In Santiago de Atitlan, an elderly man guides me through the narrow streets as we amble along together. We arrive at a street’s dead-end. My guide points his finger to the open door of a house and says, “there, go!”
I take cautious steps towards the door and enter.
As my eyes adjust from the sunlit outdoor to the low light room, I see dozens of candles on the floor. Swirls of shamanic incense rise through the air, enter my nostrils and transport me to another universe. A woman is kneeling in front of an effigy. She has brought a pile of candles and some other gifts. A shaman is reciting verses while circling a smoke pot around the woman’s head. Another shaman is sitting next to the effigy which has a cigarette in its mouth. The effigy is wearing a hat and scarves and a long red tie with currency notes tucked in it.

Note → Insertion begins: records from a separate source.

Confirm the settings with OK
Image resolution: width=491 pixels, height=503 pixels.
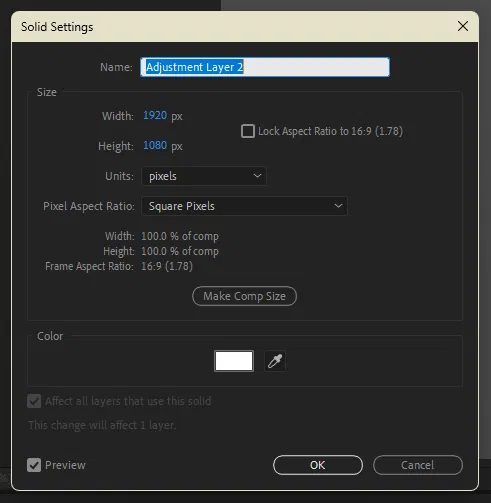pos(318,465)
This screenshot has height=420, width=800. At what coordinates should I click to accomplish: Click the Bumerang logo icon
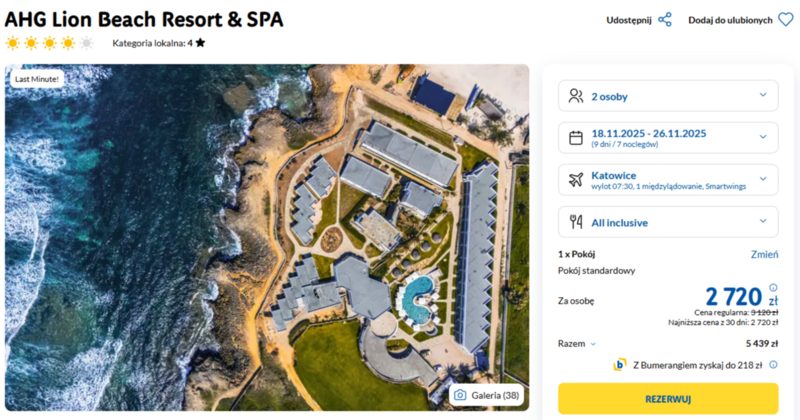tap(620, 365)
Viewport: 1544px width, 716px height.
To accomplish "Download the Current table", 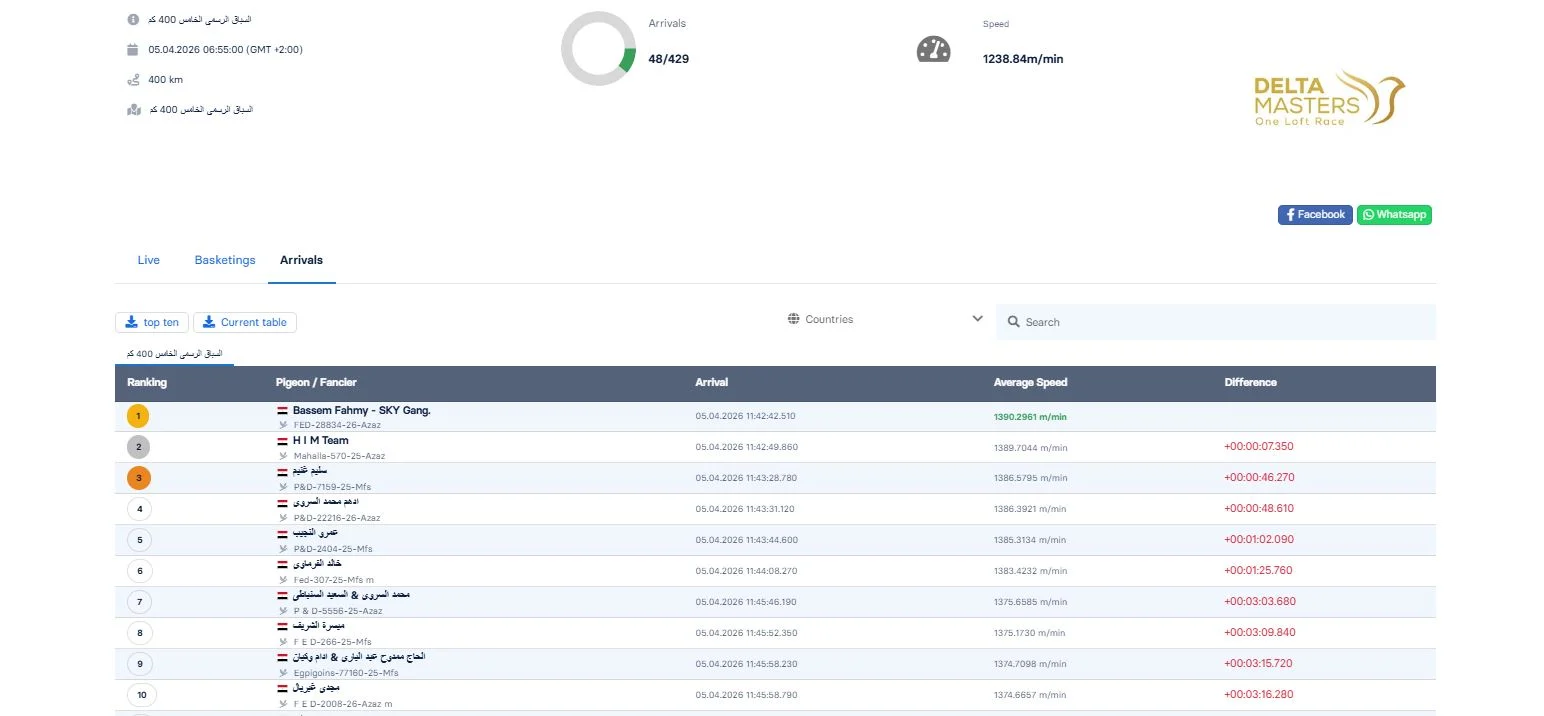I will pos(245,322).

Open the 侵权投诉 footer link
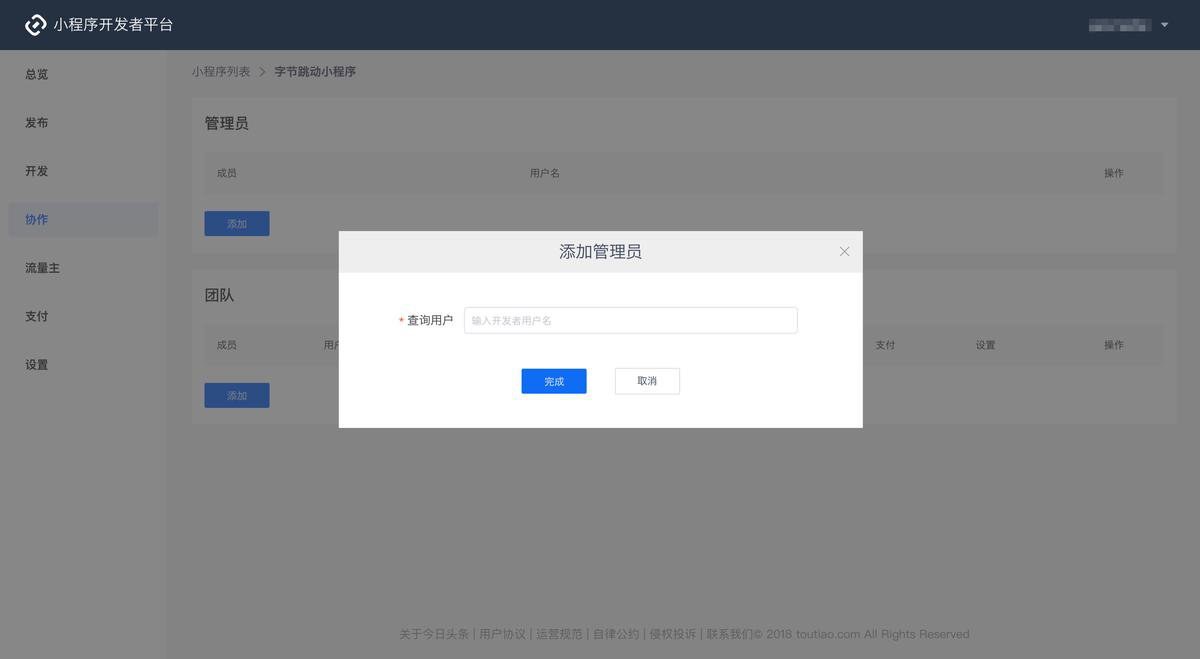672,634
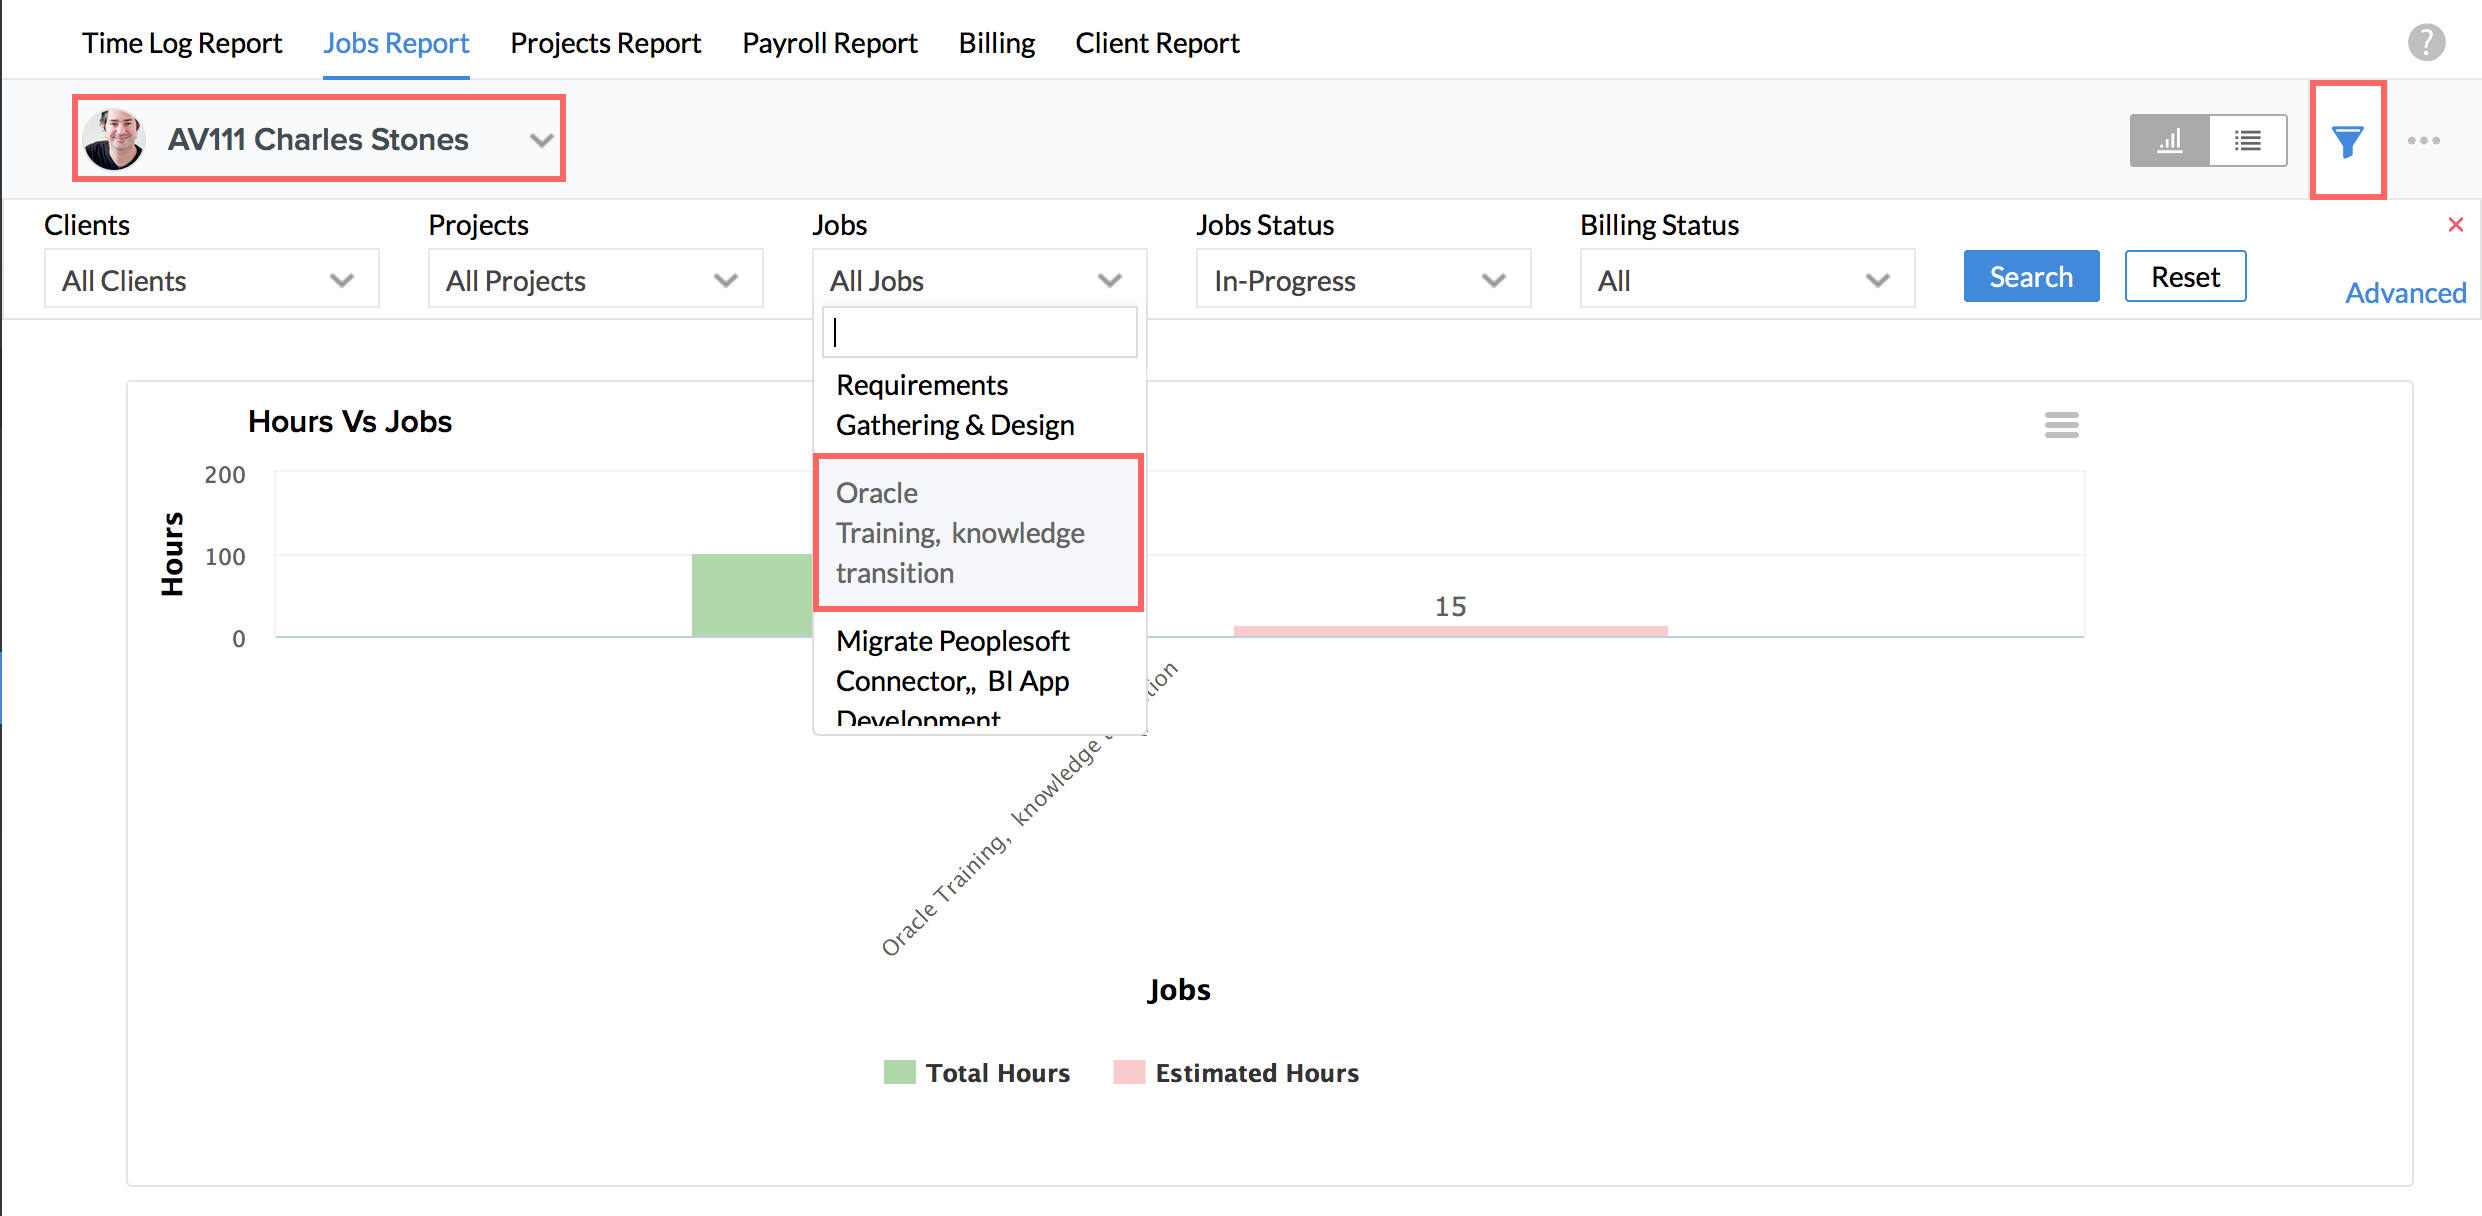This screenshot has width=2482, height=1216.
Task: Click the Reset button
Action: coord(2185,277)
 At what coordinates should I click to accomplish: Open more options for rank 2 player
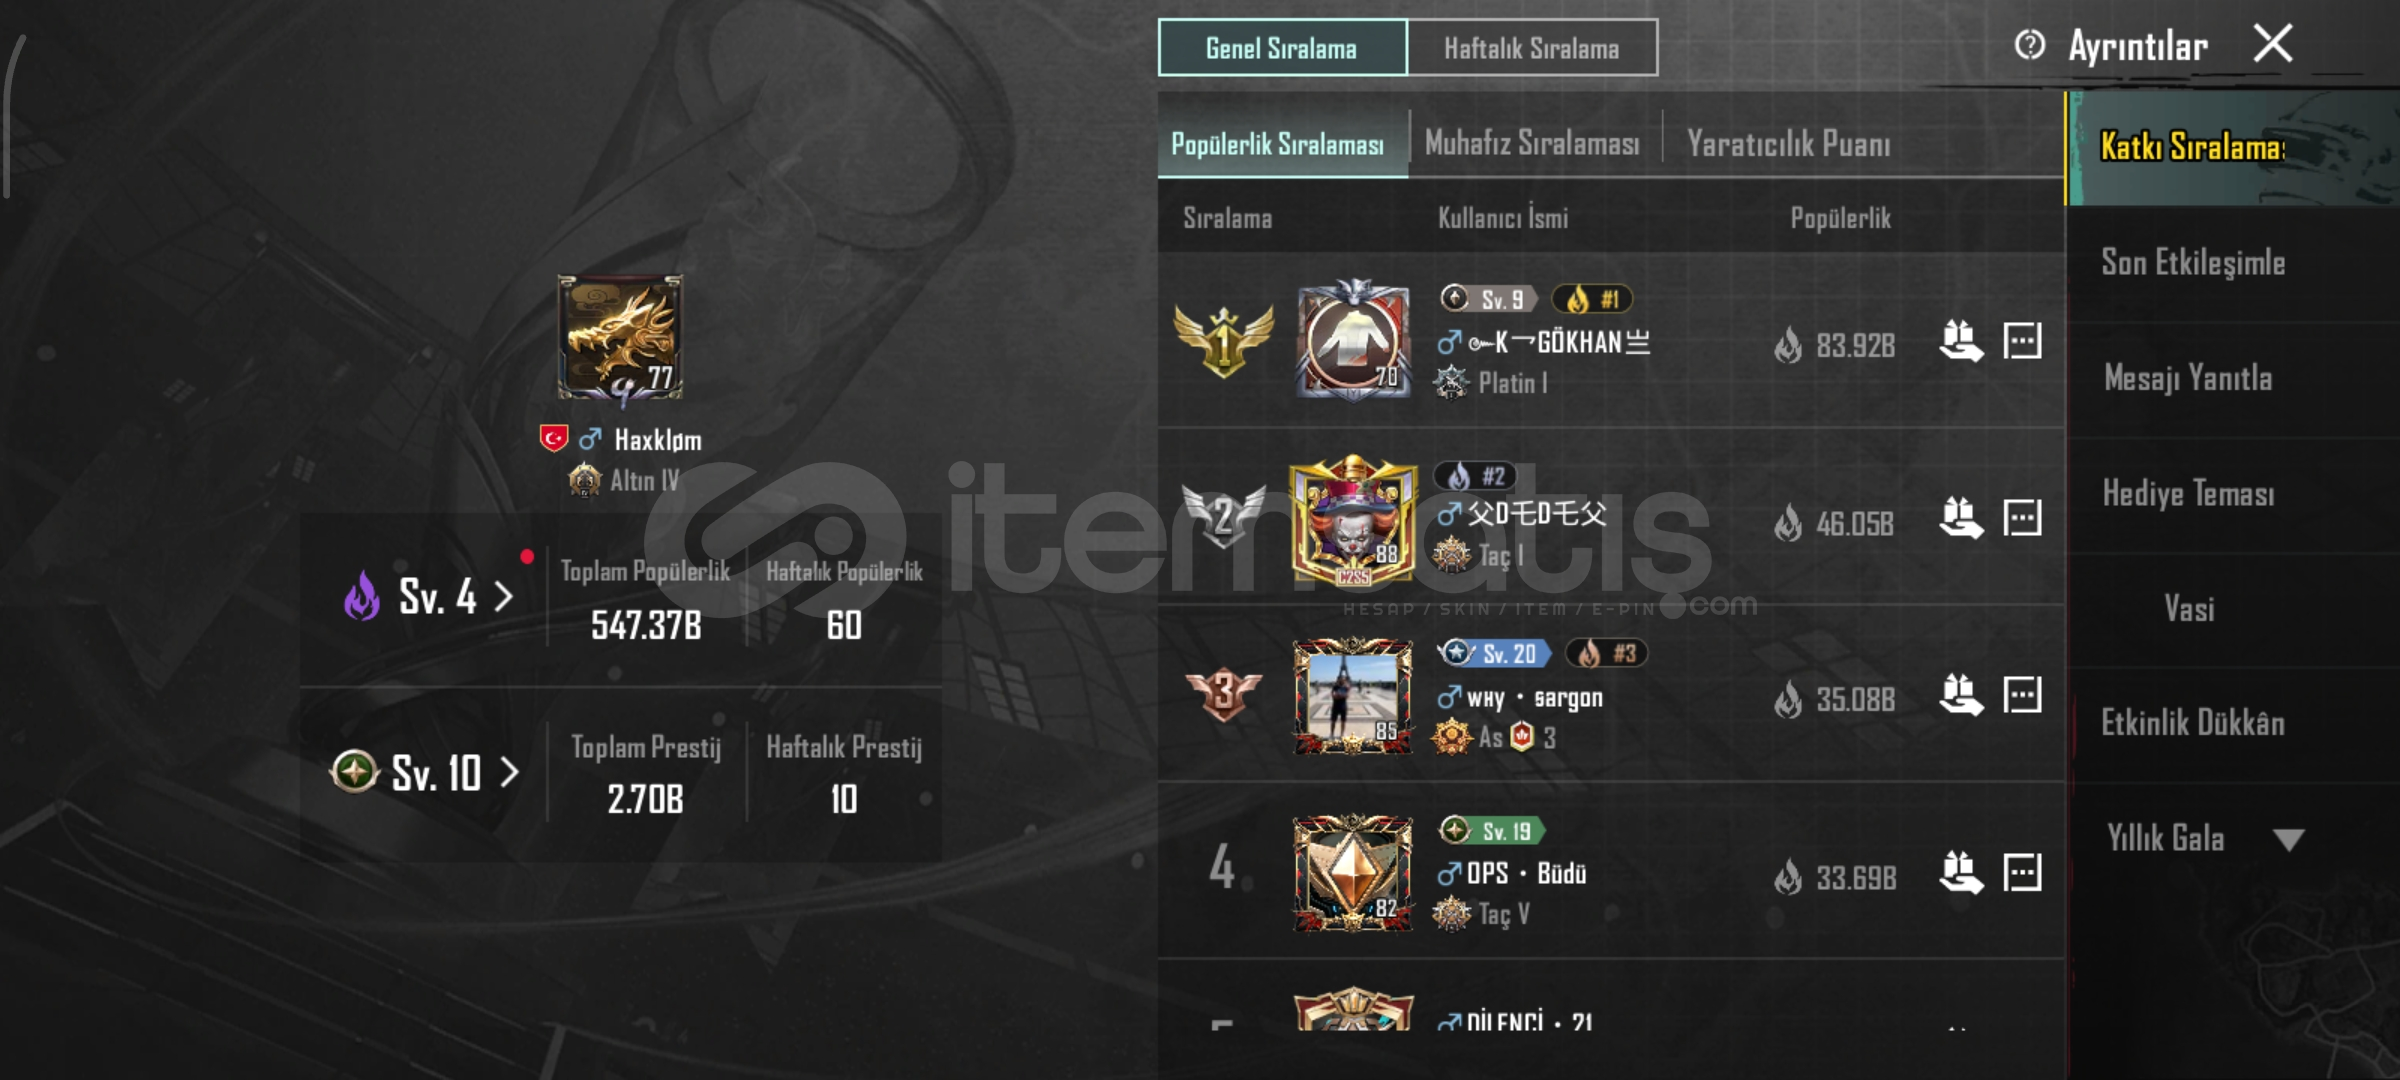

This is a shamanic ceremony of Maximón (pronounced as Ma-shi-mon). While the Catholic Church considers Saint Maximón a devil, the Mayan people regard him highly and offer cigarettes and alcohol to his effigy and ask for favours. In Maya culture, Maximón is someone who has always a cigarette in his mouth and loves to drink. So if you feed him, he can bring you good health, a good marriage, good job, and wealth. His character symbolises dark and light and there is a certain mystery around him.
A ceremony like this costs at least 150 Quetzals (around 20 USD). If someone is asking for big favours, they are better off bringing bigger gifts to please Maximón. For most of the Maya people who live in poverty, 150 Quetzals is what they would earn after 2-3 days of hard work, but they still come here with their offerings and prayers. It is a bit ironic that it is the poor people who have the strongest faith in religion. Perhaps, there is no other hope for them than the religion. If it were not the ointment of religion, the life would become too difficult to live. As long as the unfairness and unequal distribution of wealth continue, the poor people are going to sleep hungry but will continue to feed an effigy.